Sección del documento:

/---

El espacio físico de los templos es el gran escenario de la suplantación (que luego terminará en la conciencia, última conquista). Como apunta Jacques Lafaye en Quetzalcóatl y Guadalupe: “…sobre la base topográfica de dichos santuarios se operó el sincretismo entre las grandes divinidades del antiguo México y los santos del cristianismo…”. Así, destrucción y construcción están en la génesis de México, particularmente y de forma más dramática durante la Conquista y los inicios de la Colonia. Los primeros años de la labor evangelizadora fueron el seguimiento de la lucha, ya no con macáhuitl, chimalli, armaduras y corazas, sino con las creencias. Algunos fueron vencidos y otros convencidos. Las ideologías prehispánicas fueron asociadas a ritos demoniacos y aunque las adoraciones indígenas no murieron de un día a otro, fue el convencimiento más que el sometimiento inquisitorial lo que generó nuevos conversos católicos.

Nuestras raíces como nación y como cultura son profundamente sincréticas. Por supuesto que hubo destrucción pero también una belleza sublime en la forma en que los evangelizadores suplantaron la simbología azteca con los nuevos símbolos de adoración y crearon para los vencidos una nueva fe. Ya sea que se crea en el milagro o en la mano del hombre, la transfiguración simbólica de Coatlicue, deidad de la vida y la muerte, madre de todos los dioses, Tonantzin (“nuestra madrecita”), en la Virgen de Guadalupe, lubricó la evangelización. La tremenda imagen de la mujer con faldón de serpientes se convirtió en la madre de expresión dulce cuya tez morena acentuaba su origen local y no la hacía una extraña, como los hombres barbados europeos. Además, qué mejor lugar para erigir un templo Guadalupano que en el cerro del Tepeyac, donde previamente había una ermita para el culto a Tonantzin.

\---

Enunciado del ejercicio A:
Transcribe sin cambios el pasaje sobre el sincretismo religioso en México, comenzando por "Nuestras raíces como" y continuando hasta "culto a Tonantzin.".
Enunciado del ejercicio B:
Indica si cada afirmación concuerda con el texto sobre el sincretismo religioso en México y responde sí o no, citando las palabras del texto que lo deciden: (i) Lafaye sostiene que el sincretismo se operó sobre la base topográfica de los santuarios; (ii) las adoraciones indígenas desaparecieron de un día para otro; (iii) en el cerro del Tepeyac había antes una ermita dedicada a Tonantzin.
Enunciado del ejercicio C:
Prosigue la redacción del texto sobre el sincretismo religioso en México a partir de su última oración.
El material no interviene en este ejercicio.

Listado de datos:

/---

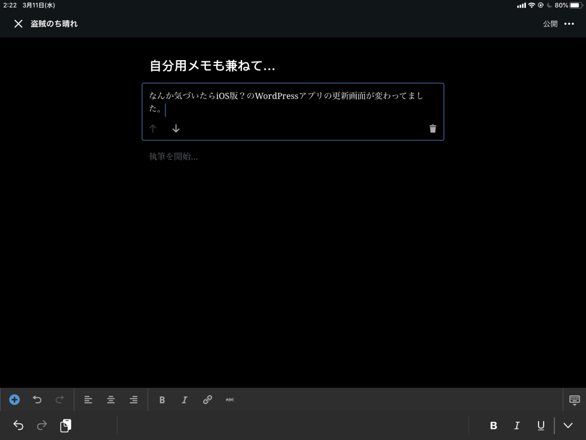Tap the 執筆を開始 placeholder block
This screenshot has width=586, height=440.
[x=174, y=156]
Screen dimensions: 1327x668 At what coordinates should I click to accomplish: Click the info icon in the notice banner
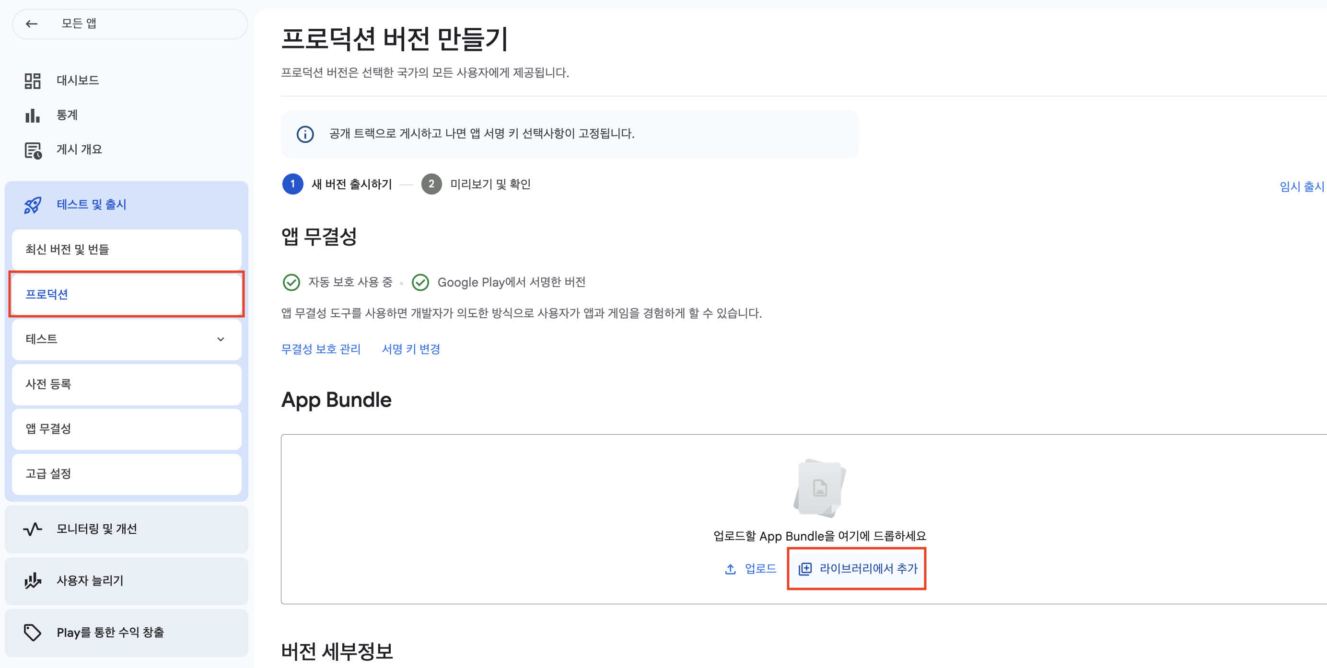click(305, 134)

\---
/---

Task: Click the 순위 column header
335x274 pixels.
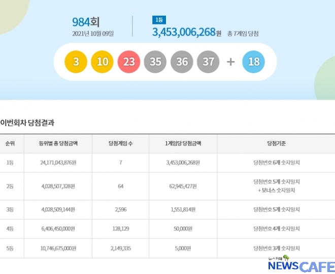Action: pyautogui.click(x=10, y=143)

\---

Respuesta final A:
Nuestras raíces como nación y como cultura son profundamente sincréticas. Por supuesto que hubo destrucción pero también una belleza sublime en la forma en que los evangelizadores suplantaron la simbología azteca con los nuevos símbolos de adoración y crearon para los vencidos una nueva fe. Ya sea que se crea en el milagro o en la mano del hombre, la transfiguración simbólica de Coatlicue, deidad de la vida y la muerte, madre de todos los dioses, Tonantzin (“nuestra madrecita”), en la Virgen de Guadalupe, lubricó la evangelización. La tremenda imagen de la mujer con faldón de serpientes se convirtió en la madre de expresión dulce cuya tez morena acentuaba su origen local y no la hacía una extraña, como los hombres barbados europeos. Además, qué mejor lugar para erigir un templo Guadalupano que en el cerro del Tepeyac, donde previamente había una ermita para el culto a Tonantzin.

Respuesta final B:
(i) Sí: «sobre la base topográfica de dichos santuarios se operó el sincretismo entre las grandes divinidades del antiguo México y los santos del cristianismo».
(ii) No: «las adoraciones indígenas no murieron de un día a otro».
(iii) Sí: «en el cerro del Tepeyac, donde previamente había una ermita para el culto a Tonantzin».

Respuesta final C:
Saber estos pasajes de nuestra historia nos debería provocar orgullo, el sincretismo mexicano es único. No conocer estas raíces nos hace ignorantes del entramado ideológico de nuestros antepasados indios y europeos.

Hace unos días se inauguró “Sincretismo”, una macro escultura en Guadalajara. El artista representó a la Virgen de Guadalupe y Coatlicue para formar un objeto que no es la Virgen ni la diosa azteca sino una alusión a la rica mezcla de nuestro origen. Hubo manifestantes que vieron en la obra una falta de respeto a la religión católica. Entre ellos destaca el cardenal emérito de la ciudad cuya postura está más cerca de los furibundos intolerantes del siglo XVI que del arzobispo de Guadalajara quien, con prudencia e inteligencia (dotes no siempre afines a cualquier jerarquía) entendió que el mensaje de la escultura no remite a una ofensa sino a un reconocimiento de nuestra identidad. Quiero pensar que detrás de la protesta hay una intolerancia por ignorancia (al otro, a la historia) y no un motivo político para golpear al presidente municipal tapatío quien, dicen las lenguas, se apunta como próximo gobernador de Jalisco. ¿O ustedes sí creen en el sincretismo entre la cúpula religiosa y el PRI?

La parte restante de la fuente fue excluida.